Rathvon was known for having a quiet, reserved disposition. He struggled with feelings of inadequacy within the scientific community, and felt that his lack of formal education made him unqualified. Despite this, Rathvon was an early advocate for applied agricultural entomology. He argued for using integrated pest and crop management techniques, emphasizing the importance of growers differentiating between beneficial, detrimental, and neutral insects.

Later in his scientific career, Rathvon became Professor of Entomology at the Pennsylvania Horticultural Society and editor of the agricultural periodical Lancaster Farmer. In 1862, Rathvon helped found the Linnaean Society of Lancaster. In 1878, he was awarded an honorary Ph.D. from Franklin and Marshall College.
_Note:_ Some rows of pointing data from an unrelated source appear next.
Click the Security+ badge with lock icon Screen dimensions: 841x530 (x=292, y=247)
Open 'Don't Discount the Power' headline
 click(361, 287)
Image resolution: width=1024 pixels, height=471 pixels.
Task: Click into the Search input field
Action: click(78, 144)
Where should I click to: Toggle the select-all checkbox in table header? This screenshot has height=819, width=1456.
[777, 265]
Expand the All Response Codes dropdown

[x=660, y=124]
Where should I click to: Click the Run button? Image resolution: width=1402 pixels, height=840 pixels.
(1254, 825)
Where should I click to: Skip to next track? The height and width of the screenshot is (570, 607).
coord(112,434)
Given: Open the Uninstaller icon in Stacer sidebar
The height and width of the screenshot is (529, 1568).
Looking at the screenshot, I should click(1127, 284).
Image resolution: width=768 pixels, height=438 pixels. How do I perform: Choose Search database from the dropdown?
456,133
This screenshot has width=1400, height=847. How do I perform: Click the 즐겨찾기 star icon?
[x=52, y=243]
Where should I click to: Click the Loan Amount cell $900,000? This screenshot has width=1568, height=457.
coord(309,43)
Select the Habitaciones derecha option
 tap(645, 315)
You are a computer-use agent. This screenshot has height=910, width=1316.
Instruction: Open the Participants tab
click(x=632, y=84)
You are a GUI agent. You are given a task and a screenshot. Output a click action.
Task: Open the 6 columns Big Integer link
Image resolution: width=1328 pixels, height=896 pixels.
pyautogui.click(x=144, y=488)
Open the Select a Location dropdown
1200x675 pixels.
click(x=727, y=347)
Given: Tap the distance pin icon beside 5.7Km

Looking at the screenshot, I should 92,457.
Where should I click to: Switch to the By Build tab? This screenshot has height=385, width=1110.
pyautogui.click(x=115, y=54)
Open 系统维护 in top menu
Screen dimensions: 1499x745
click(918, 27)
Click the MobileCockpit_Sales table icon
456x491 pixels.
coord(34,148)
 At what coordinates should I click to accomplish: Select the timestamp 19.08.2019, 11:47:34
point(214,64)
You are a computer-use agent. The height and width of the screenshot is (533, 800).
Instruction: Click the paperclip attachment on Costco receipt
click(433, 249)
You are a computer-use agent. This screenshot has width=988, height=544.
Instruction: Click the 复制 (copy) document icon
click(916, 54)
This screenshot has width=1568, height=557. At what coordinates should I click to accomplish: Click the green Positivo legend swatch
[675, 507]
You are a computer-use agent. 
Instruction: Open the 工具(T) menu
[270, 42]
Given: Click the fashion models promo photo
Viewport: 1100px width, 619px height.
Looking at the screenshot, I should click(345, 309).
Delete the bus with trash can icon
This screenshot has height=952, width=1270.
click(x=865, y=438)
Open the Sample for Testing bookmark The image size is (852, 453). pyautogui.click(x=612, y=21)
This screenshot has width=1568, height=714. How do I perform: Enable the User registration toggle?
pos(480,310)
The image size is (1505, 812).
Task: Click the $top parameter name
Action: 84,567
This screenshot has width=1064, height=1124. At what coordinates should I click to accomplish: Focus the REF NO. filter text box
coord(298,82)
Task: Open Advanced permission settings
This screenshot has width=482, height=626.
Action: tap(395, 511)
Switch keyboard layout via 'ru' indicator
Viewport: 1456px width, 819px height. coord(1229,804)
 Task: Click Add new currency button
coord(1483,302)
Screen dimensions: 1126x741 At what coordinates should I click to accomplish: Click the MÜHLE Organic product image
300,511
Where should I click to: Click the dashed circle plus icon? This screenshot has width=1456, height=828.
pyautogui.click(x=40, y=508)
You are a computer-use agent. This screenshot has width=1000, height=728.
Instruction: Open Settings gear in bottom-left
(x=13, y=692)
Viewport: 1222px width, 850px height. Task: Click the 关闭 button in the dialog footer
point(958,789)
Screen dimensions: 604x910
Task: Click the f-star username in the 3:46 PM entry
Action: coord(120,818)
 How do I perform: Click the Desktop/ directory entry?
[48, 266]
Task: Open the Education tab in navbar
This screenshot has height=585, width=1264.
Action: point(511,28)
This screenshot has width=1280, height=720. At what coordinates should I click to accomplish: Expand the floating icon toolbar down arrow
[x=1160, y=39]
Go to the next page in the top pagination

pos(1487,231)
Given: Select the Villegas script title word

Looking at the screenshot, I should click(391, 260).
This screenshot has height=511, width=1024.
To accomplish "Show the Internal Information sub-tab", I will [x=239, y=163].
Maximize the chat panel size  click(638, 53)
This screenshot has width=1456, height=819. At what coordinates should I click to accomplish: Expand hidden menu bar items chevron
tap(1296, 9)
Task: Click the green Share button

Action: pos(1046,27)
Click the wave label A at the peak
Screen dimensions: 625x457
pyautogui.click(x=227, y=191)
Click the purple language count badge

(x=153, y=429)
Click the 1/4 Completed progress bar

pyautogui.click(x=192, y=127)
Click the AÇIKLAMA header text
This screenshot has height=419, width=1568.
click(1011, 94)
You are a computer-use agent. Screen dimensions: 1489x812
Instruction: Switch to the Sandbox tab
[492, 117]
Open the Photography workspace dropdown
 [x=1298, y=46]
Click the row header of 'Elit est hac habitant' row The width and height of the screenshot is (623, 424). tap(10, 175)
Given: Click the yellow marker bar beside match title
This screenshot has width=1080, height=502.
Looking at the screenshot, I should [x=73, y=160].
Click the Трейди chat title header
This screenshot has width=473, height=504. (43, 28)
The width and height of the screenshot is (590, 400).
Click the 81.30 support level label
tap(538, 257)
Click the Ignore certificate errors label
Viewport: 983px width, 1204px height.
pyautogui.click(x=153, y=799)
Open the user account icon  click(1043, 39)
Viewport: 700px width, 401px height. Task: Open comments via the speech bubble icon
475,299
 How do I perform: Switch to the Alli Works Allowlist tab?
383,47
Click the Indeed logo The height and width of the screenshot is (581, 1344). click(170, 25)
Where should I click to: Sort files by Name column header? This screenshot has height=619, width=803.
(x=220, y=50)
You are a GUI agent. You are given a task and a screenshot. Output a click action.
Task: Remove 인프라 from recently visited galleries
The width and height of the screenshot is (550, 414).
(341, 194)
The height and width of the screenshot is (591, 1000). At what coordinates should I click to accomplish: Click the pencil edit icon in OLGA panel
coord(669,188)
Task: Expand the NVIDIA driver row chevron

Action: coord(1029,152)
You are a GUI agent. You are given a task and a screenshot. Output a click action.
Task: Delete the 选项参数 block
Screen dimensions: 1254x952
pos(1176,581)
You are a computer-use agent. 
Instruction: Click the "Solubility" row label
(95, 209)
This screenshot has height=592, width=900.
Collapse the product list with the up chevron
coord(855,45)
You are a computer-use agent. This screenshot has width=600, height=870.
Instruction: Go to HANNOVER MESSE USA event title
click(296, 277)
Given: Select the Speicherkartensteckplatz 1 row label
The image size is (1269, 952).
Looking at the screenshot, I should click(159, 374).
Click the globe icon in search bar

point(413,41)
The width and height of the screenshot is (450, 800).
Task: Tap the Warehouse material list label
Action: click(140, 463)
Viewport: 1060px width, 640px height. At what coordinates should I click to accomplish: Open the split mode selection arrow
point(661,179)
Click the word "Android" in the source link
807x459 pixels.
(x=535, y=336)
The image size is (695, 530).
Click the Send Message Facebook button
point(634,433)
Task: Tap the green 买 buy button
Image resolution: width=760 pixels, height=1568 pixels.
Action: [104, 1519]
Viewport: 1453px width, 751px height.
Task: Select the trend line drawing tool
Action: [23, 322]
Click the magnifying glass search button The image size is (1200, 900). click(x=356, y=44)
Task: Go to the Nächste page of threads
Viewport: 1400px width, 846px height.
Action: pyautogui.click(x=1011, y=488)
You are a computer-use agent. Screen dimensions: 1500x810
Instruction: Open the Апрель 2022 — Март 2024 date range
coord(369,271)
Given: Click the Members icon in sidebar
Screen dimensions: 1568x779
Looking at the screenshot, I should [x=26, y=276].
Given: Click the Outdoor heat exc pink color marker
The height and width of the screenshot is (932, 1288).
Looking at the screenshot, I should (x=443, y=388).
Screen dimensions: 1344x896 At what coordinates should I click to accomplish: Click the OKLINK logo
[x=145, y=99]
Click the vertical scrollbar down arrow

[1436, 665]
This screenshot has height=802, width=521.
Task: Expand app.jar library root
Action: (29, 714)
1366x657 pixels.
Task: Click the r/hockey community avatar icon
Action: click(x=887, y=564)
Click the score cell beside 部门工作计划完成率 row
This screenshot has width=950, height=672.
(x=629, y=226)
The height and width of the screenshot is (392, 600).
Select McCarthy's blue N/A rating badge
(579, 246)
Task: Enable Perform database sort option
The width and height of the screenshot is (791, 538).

Rathvon married Catharine Freyberger in 1834 and they had 11 children, with three dying in infancy. Partially deaf since his early 30s, his deafness became total in the 1880s. Rathvon died on March 19, 1891. Although it is stated that he was interred at Shreiner-Concord Cemetery, the exact site of his grave is unknown.

==Legacy==
Rathvon had a large personal insect collection and purchased the collection of Haldeman. Through this purchase, he also acquired the collections of Nicholas Marcellus Hentz. The Rathvon collection numbered around 10,000 species by 1884. It was later purchased for donation to Franklin and Marshall College. Almost 6,000 of Rathvon's specimens are housed at the North Museum of Nature and Science in Lancaster.

Rathvon is the namesake of several species, including Anatis rathvoni, Lichnanthe rathvoni, and Lytta rathvoni. The subspecies Nebria gebleri rathvoni was also named in his honor by John Lawrence LeConte.